When the weather is nice and the route starts or ends near a scenic area, my company's pilots will sometimes request VFR-on-top with deviations from course, and stay low to give the passengers a tour. It's a neat thing that most people really enjoy... we get a lot of compliments as passengers deplane after a scenic tour. It's also something to differentiate us from the competition: you'll never get it on Southwest, and I've never heard Skywest requesting one.
On Sunday, we descended early on our return from Edmonton and toured the North Cascades to Glacier Peak, which we circled before continuing the GLASR6 arrival into SEA. When outbound to Billings, we stayed low on departure and deviated over the Alpine Lakes Wilderness, particularly the Enchantment Lakes near Mt. Stuart. Yesterday, we had numerous legs into and out of Seattle, so we had the chance to tour the Alpine Lakes and Cascade Peak areas again, as well as a stunning low-level circle around Mt. Ranier.
The bad news in all this is that I forgot to bring my camera on this trip. I'm sorry! I promise it won't happen again! The trick is to get a good weather day on a trip that I bring the camera along...
Dawn's brother, Paul, is in town right now.

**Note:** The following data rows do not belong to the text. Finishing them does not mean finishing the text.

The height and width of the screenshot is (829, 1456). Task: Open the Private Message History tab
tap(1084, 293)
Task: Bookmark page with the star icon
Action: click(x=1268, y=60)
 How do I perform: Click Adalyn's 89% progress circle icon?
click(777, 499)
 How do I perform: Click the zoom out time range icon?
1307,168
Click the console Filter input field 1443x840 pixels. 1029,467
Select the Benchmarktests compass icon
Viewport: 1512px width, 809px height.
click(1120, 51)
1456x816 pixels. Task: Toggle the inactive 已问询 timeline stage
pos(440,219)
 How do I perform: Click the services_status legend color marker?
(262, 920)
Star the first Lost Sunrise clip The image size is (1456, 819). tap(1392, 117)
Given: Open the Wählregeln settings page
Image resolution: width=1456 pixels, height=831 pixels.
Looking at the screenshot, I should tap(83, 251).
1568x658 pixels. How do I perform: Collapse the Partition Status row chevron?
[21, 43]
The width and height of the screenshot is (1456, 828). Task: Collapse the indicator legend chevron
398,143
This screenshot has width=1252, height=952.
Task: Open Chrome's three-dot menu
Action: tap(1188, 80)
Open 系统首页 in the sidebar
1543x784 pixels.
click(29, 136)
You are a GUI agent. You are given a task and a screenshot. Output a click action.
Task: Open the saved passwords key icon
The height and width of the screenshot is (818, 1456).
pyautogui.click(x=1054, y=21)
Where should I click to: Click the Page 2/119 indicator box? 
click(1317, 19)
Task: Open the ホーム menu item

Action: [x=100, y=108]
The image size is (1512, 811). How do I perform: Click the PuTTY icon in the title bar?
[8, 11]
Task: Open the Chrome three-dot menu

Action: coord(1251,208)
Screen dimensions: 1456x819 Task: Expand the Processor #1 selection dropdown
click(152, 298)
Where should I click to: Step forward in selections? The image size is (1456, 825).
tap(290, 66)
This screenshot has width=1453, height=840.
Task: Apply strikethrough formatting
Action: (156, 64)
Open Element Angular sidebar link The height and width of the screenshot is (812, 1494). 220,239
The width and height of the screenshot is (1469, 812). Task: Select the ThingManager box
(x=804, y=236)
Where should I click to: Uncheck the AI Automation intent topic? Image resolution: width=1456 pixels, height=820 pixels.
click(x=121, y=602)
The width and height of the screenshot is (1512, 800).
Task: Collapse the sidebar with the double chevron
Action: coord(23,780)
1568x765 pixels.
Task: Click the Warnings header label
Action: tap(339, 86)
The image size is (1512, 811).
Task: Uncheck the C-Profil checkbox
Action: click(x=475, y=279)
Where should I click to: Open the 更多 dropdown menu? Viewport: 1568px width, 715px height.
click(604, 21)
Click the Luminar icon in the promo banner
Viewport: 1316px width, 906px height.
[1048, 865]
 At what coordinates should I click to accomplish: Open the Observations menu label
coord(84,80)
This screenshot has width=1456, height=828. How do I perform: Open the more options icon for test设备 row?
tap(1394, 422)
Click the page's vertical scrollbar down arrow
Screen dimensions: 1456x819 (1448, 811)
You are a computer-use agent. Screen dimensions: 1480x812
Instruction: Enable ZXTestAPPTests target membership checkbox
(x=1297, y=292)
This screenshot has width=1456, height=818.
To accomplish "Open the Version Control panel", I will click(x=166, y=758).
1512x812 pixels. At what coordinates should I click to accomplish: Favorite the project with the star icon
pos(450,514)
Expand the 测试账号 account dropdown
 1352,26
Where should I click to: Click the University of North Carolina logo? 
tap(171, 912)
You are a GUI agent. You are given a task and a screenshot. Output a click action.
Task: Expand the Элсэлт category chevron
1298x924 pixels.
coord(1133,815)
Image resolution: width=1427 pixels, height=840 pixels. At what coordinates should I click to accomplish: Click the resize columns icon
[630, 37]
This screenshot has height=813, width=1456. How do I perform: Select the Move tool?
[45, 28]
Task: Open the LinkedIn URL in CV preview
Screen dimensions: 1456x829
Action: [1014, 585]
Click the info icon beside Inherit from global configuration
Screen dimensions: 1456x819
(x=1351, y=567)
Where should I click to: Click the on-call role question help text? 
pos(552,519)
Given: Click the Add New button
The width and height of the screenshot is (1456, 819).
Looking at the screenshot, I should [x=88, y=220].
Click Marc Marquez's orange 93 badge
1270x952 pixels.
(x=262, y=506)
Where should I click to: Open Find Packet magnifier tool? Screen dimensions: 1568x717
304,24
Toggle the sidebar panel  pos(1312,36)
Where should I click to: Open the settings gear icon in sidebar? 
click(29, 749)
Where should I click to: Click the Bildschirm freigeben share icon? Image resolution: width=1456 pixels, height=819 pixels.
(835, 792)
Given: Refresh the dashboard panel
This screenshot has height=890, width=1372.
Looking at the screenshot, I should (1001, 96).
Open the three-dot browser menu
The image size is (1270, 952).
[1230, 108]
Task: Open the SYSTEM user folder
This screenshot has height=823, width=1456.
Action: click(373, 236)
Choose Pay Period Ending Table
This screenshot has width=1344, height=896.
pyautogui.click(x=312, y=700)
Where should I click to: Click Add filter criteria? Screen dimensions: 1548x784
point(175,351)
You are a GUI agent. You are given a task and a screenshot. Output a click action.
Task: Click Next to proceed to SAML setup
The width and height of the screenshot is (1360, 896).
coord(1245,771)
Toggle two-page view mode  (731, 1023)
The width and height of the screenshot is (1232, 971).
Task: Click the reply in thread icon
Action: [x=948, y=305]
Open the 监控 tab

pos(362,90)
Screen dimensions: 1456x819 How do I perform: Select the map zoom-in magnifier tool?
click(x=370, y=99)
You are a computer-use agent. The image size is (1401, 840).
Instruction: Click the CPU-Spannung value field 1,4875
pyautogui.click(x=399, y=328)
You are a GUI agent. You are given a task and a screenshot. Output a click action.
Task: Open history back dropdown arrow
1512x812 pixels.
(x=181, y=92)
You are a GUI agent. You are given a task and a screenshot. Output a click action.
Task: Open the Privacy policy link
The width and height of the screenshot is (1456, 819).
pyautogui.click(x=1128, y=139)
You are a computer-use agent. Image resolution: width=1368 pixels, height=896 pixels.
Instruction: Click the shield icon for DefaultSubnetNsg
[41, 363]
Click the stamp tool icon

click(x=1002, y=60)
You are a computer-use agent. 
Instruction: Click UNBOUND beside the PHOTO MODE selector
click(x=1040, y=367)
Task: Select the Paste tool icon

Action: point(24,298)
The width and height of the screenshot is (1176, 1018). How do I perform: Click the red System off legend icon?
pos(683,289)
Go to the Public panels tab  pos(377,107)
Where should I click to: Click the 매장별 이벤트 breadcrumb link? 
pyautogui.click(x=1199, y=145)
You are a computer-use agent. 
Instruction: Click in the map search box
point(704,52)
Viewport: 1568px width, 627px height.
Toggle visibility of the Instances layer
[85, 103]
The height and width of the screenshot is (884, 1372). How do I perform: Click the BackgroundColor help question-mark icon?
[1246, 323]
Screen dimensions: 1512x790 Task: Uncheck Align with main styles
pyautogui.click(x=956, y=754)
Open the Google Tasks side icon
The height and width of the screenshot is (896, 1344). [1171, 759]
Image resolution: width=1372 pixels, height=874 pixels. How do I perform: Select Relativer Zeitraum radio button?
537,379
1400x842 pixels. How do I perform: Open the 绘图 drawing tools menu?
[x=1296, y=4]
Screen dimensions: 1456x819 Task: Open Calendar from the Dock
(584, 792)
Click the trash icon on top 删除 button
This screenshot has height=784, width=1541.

He's never been to the Pacific Northwest, so Dawn has been showing him the sights while I was gone - Cannon Beach, Mt. St. Helens, etc. Yesterday, after I got back, we drove to the Columbia River Gorge to do a short hike at Multnomah Falls, Oregon's single most popular natural feature.
I figured it'd be less crowded on a Monday. The good weather, however, apparently coaxed a lot of people out of work early. Even the trail to the top was fairly crowded. I hadn't hiked it before for this very reason, and was surprised to find that the whole thing was paved. I pity the poor sap who had to haul asphalt up 800 feet of cliff!
The top of the trail (well, the top if you're not continuing to Larch Mountain) features an overlook perched on the precipice of the falls. Multnomah Creek gurgles gently along the last bit of trail, then slides over a small waterfall before cascading over 620 ft. Multnomah Falls.
The overlook features a nice view of the lower Gorge:
After Sunday's pollyanna-ish post praising man's brilliance as exemplified by the modern aircraft, here's a little something to bring me down to earth: several idiots, having bothered to haul themselves up the hillside, having taken in the peacefulness of the creek and the beauty of the overlook, thought it would be cool to throw their cans and/or bottles into the creek.
After Multnomah Falls, we drove back to Portland via the historic Columbia River Highway, and stopped off at Vista House, which always provides memorable views of the Gorge.
Dawn's going to be driving to Minnesota starting on Wednesday. Anybody wanna be my hiking partner while she's gone?